Interessant! Du leitest also aus der historischen Entwicklung eine inhaltliche Hierarchie ab? Tut mir wirklich leid für Dich, aber die Mutter aller Wissenschaften ist und bleibt die Physik. Auch "Geist" ist und bleibt letztlich nur ein physikalisches Phänomen, wenn auch ein derart hochkomplexes, daß wir es in absehbarer Zeit wohl nicht vollständig entschlüsseln können.

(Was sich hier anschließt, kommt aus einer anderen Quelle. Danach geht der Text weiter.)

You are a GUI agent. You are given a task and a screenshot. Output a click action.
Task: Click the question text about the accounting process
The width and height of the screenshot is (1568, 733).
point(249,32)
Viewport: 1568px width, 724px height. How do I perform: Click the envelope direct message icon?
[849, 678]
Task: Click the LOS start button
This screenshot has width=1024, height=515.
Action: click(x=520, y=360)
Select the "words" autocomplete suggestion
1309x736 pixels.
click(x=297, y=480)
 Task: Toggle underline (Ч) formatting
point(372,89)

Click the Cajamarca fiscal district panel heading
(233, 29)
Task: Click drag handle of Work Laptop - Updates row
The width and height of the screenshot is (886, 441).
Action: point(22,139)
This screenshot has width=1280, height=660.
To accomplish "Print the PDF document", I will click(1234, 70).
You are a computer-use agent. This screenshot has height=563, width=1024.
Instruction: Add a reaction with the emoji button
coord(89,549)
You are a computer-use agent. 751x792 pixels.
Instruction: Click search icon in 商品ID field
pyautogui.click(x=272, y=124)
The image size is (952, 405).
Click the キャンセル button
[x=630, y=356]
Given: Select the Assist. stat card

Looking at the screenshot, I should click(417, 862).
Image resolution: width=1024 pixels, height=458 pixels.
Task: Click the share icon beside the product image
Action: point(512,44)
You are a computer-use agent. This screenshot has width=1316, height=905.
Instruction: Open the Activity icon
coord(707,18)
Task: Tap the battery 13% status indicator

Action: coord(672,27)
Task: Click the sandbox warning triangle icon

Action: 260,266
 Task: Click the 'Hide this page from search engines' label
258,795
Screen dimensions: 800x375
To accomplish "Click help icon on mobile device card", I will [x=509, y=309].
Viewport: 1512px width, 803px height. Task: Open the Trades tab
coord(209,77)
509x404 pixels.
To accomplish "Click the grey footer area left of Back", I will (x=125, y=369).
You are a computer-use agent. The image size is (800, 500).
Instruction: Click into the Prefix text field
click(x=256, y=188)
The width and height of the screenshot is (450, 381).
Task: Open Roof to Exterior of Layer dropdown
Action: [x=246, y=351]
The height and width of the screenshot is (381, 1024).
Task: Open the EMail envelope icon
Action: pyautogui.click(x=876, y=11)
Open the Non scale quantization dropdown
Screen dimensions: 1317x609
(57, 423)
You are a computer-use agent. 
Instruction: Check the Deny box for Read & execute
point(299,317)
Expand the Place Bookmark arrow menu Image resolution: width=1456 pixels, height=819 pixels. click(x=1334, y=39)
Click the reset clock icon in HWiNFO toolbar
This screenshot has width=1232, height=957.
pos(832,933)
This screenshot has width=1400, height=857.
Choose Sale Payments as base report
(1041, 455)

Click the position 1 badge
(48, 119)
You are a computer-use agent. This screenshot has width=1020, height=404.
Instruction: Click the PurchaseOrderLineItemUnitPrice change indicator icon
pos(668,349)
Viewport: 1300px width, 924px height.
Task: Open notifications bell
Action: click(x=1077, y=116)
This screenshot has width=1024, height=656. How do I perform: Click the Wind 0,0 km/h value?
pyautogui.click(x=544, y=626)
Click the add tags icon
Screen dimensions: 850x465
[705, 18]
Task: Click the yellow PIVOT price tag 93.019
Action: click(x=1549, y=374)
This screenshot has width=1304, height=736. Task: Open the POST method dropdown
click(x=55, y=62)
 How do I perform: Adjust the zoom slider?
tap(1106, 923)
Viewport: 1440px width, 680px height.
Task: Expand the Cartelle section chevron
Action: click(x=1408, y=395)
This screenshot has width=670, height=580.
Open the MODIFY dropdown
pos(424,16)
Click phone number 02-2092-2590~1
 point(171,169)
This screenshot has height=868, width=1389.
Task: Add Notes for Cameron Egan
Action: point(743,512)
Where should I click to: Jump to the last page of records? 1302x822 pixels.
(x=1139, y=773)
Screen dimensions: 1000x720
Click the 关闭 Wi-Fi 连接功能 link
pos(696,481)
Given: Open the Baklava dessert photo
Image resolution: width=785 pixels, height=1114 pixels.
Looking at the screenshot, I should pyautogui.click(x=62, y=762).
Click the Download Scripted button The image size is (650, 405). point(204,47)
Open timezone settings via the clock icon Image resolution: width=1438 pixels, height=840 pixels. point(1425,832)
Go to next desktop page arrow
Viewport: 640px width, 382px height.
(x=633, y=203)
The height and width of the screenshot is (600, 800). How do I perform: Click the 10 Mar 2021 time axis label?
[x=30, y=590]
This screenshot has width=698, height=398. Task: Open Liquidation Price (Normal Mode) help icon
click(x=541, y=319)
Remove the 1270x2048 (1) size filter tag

Jede Wissenschaft ist auf Axiome angewiesen die nicht mehr Theorieintern beweisbar sind. Das interpretiere ich als die philosophische Wurzel jeder Wissenschaft (selbst Mathematik und Physik sind auf diese Axiome noch angewiesen). Zudem hat der Konstruktivismus gezeigt, dass kein Zusammenhang zwischen Sinneswahrnehmung und Realität besteht (zumindest kein bislang beweisbarer). Anstatt jetzt weiter gegen diese Verdrängung der Realität zu wettern hätte ich dann doch mal gerne ein Argument.

Edit: Das die Philosophie die Mutter aller Wissenschaften ist ist doch wohl klar. Sie ist nicht nur die Älteste sondern auch die Schönste und überragt damit die Naturwissenschaften um Längen :-P.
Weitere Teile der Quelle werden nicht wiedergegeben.